Write out the lines below once more, exactly as they appear. Do not include pictures.

+++ Study material

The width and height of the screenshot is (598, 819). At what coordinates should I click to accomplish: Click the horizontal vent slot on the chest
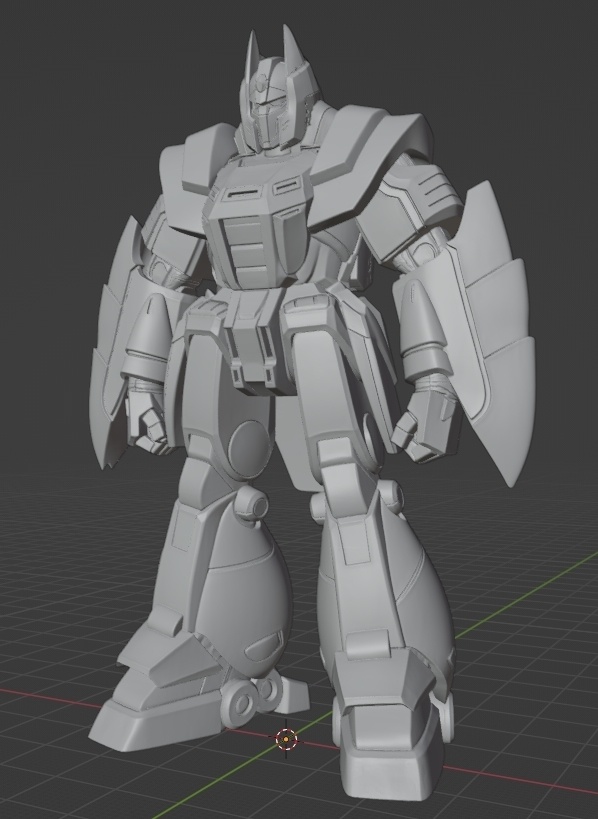point(244,194)

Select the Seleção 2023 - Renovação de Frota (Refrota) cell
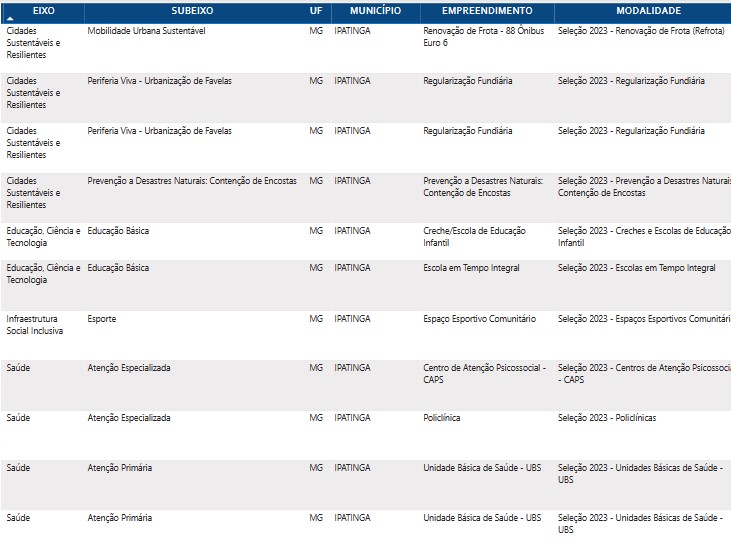coord(640,31)
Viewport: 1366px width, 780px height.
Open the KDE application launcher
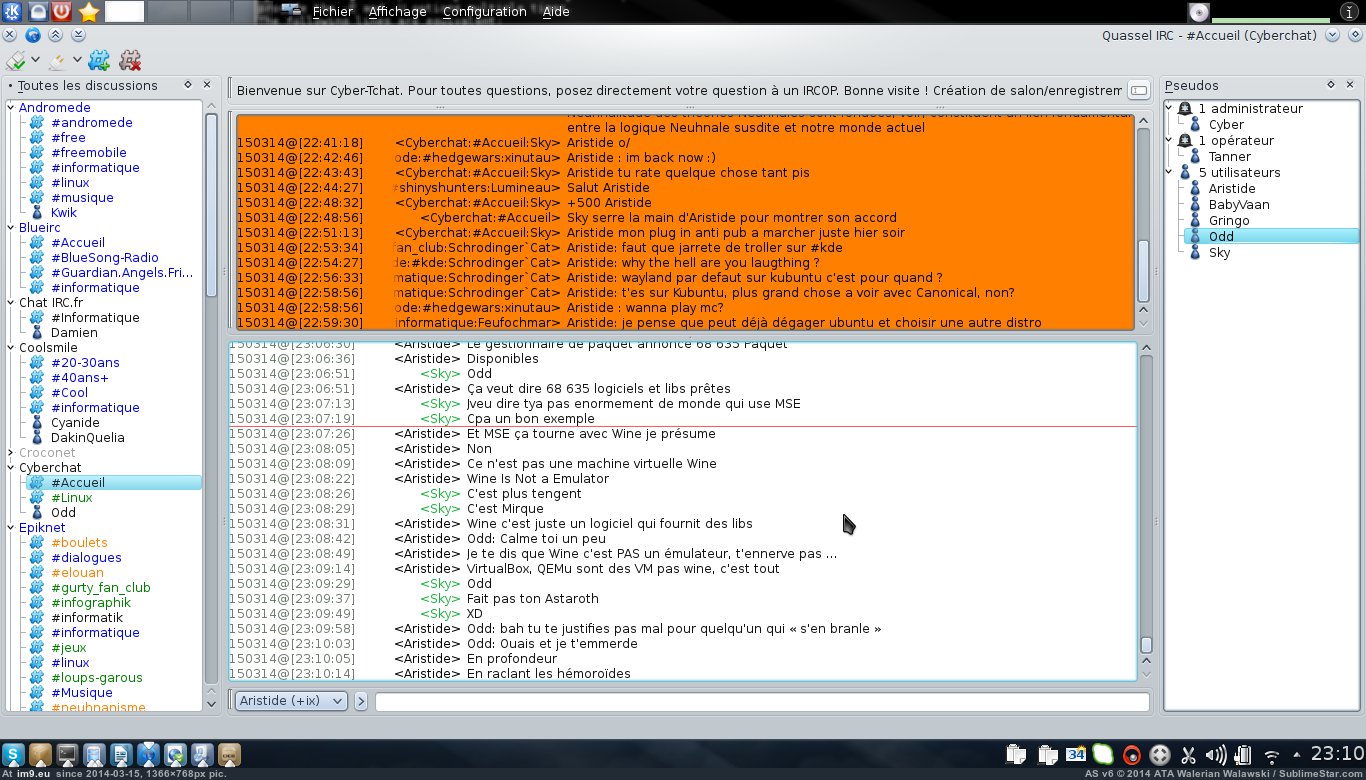coord(11,12)
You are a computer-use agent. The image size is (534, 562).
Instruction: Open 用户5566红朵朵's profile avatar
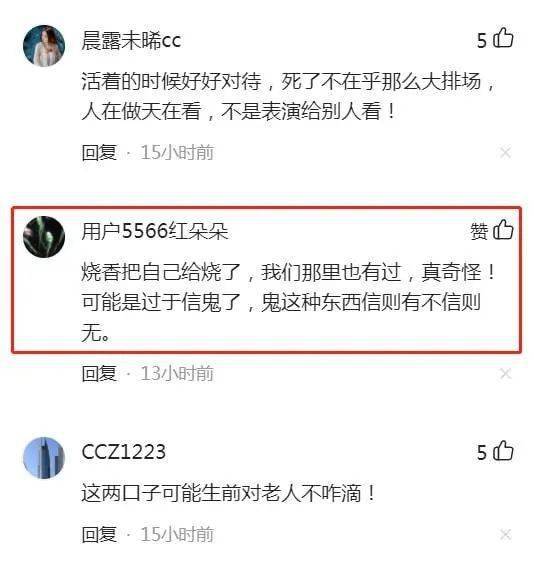click(x=44, y=237)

++++++

**Output below:**
The width and height of the screenshot is (598, 819). At what coordinates should I click to accomplish: Click the horizontal vent slot on the chest
point(244,194)

Select the Seleção 2023 - Renovação de Frota (Refrota) cell
coord(640,31)
Viewport: 1366px width, 780px height.
Open the KDE application launcher
coord(11,12)
You are a computer-use agent. The image size is (534, 562).
Instruction: Open 用户5566红朵朵's profile avatar
click(x=44, y=237)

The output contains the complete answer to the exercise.